[Stored data entries]
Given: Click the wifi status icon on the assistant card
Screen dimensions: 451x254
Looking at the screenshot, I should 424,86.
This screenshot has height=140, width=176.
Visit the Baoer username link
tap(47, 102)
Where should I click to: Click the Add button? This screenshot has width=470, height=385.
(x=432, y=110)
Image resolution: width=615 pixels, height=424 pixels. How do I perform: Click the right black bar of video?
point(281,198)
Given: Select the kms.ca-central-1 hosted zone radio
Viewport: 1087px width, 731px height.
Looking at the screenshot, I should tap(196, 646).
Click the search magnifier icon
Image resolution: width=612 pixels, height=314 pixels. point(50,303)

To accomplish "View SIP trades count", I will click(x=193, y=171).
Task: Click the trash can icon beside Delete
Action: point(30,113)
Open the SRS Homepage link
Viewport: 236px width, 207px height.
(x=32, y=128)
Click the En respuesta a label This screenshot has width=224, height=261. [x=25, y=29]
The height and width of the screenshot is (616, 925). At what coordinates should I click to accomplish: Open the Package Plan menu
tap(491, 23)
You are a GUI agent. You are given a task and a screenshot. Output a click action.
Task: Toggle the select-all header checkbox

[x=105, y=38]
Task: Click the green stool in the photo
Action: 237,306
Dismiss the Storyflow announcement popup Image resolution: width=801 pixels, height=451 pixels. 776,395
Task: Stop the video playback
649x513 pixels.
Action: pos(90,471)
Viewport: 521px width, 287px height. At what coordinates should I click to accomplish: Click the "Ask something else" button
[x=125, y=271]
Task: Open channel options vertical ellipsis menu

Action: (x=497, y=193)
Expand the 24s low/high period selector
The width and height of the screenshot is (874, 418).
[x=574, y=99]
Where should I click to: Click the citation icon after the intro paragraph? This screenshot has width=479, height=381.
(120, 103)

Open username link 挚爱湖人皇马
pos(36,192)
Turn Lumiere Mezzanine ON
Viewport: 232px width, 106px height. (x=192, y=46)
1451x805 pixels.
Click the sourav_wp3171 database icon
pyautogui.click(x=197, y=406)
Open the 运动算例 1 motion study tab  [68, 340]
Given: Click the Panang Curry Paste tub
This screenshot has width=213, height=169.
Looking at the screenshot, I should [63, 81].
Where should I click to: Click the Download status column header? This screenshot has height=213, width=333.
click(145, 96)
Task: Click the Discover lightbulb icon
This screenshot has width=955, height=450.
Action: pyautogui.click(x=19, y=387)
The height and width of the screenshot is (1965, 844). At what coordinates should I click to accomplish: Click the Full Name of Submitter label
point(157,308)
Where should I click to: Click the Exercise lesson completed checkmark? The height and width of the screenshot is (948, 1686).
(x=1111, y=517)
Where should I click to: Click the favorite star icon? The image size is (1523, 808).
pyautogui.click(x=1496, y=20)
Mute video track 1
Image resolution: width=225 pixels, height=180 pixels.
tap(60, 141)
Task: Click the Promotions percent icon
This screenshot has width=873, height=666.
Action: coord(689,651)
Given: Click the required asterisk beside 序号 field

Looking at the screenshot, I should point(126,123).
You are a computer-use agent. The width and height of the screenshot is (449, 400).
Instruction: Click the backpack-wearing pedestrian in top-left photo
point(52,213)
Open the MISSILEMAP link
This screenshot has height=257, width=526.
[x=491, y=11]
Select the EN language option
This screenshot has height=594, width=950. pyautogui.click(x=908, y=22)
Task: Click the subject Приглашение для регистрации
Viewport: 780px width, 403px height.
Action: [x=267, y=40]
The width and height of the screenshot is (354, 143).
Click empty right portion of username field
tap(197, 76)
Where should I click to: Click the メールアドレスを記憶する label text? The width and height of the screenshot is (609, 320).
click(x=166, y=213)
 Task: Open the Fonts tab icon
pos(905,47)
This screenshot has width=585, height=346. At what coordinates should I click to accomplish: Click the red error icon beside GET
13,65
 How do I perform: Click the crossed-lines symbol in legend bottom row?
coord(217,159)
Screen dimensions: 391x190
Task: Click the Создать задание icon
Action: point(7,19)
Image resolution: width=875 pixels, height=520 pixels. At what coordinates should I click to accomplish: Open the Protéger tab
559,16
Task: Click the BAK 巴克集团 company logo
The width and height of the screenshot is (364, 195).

### Exercise brief
Every entry must be duplicated exactly as it stands.

### Response
Given: Click the wifi status icon on the assistant card
Screen dimensions: 451x254
Looking at the screenshot, I should 424,86.
This screenshot has height=140, width=176.
Visit the Baoer username link
tap(47, 102)
Where should I click to: Click the Add button? This screenshot has width=470, height=385.
(x=432, y=110)
Image resolution: width=615 pixels, height=424 pixels. How do I perform: Click the right black bar of video?
point(281,198)
Given: Select the kms.ca-central-1 hosted zone radio
Viewport: 1087px width, 731px height.
Looking at the screenshot, I should tap(196, 646).
Click the search magnifier icon
Image resolution: width=612 pixels, height=314 pixels. point(50,303)

To accomplish "View SIP trades count", I will click(x=193, y=171).
Task: Click the trash can icon beside Delete
Action: point(30,113)
Open the SRS Homepage link
Viewport: 236px width, 207px height.
(x=32, y=128)
Click the En respuesta a label This screenshot has width=224, height=261. [x=25, y=29]
The height and width of the screenshot is (616, 925). At what coordinates should I click to accomplish: Open the Package Plan menu
tap(491, 23)
You are a GUI agent. You are given a task and a screenshot. Output a click action.
Task: Toggle the select-all header checkbox

[x=105, y=38]
Task: Click the green stool in the photo
Action: 237,306
Dismiss the Storyflow announcement popup Image resolution: width=801 pixels, height=451 pixels. 776,395
Task: Stop the video playback
649x513 pixels.
Action: pos(90,471)
Viewport: 521px width, 287px height. At what coordinates should I click to accomplish: Click the "Ask something else" button
[x=125, y=271]
Task: Open channel options vertical ellipsis menu

Action: (x=497, y=193)
Expand the 24s low/high period selector
The width and height of the screenshot is (874, 418).
[x=574, y=99]
Where should I click to: Click the citation icon after the intro paragraph? This screenshot has width=479, height=381.
(120, 103)

Open username link 挚爱湖人皇马
pos(36,192)
Turn Lumiere Mezzanine ON
Viewport: 232px width, 106px height. (x=192, y=46)
1451x805 pixels.
Click the sourav_wp3171 database icon
pyautogui.click(x=197, y=406)
Open the 运动算例 1 motion study tab  [68, 340]
Given: Click the Panang Curry Paste tub
This screenshot has width=213, height=169.
Looking at the screenshot, I should [63, 81].
Where should I click to: Click the Download status column header? This screenshot has height=213, width=333.
click(145, 96)
Task: Click the Discover lightbulb icon
This screenshot has width=955, height=450.
Action: pyautogui.click(x=19, y=387)
The height and width of the screenshot is (1965, 844). At what coordinates should I click to accomplish: Click the Full Name of Submitter label
point(157,308)
Where should I click to: Click the Exercise lesson completed checkmark? The height and width of the screenshot is (948, 1686).
(x=1111, y=517)
Where should I click to: Click the favorite star icon? The image size is (1523, 808).
pyautogui.click(x=1496, y=20)
Mute video track 1
Image resolution: width=225 pixels, height=180 pixels.
tap(60, 141)
Task: Click the Promotions percent icon
This screenshot has width=873, height=666.
Action: coord(689,651)
Given: Click the required asterisk beside 序号 field

Looking at the screenshot, I should point(126,123).
You are a computer-use agent. The width and height of the screenshot is (449, 400).
Instruction: Click the backpack-wearing pedestrian in top-left photo
point(52,213)
Open the MISSILEMAP link
This screenshot has height=257, width=526.
[x=491, y=11]
Select the EN language option
This screenshot has height=594, width=950. pyautogui.click(x=908, y=22)
Task: Click the subject Приглашение для регистрации
Viewport: 780px width, 403px height.
Action: [x=267, y=40]
The width and height of the screenshot is (354, 143).
Click empty right portion of username field
tap(197, 76)
Where should I click to: Click the メールアドレスを記憶する label text? The width and height of the screenshot is (609, 320).
click(x=166, y=213)
 Task: Open the Fonts tab icon
pos(905,47)
This screenshot has width=585, height=346. At what coordinates should I click to accomplish: Click the red error icon beside GET
13,65
 How do I perform: Click the crossed-lines symbol in legend bottom row?
coord(217,159)
Screen dimensions: 391x190
Task: Click the Создать задание icon
Action: point(7,19)
Image resolution: width=875 pixels, height=520 pixels. At what coordinates should I click to accomplish: Open the Protéger tab
559,16
Task: Click the BAK 巴克集团 company logo
The width and height of the screenshot is (364, 195).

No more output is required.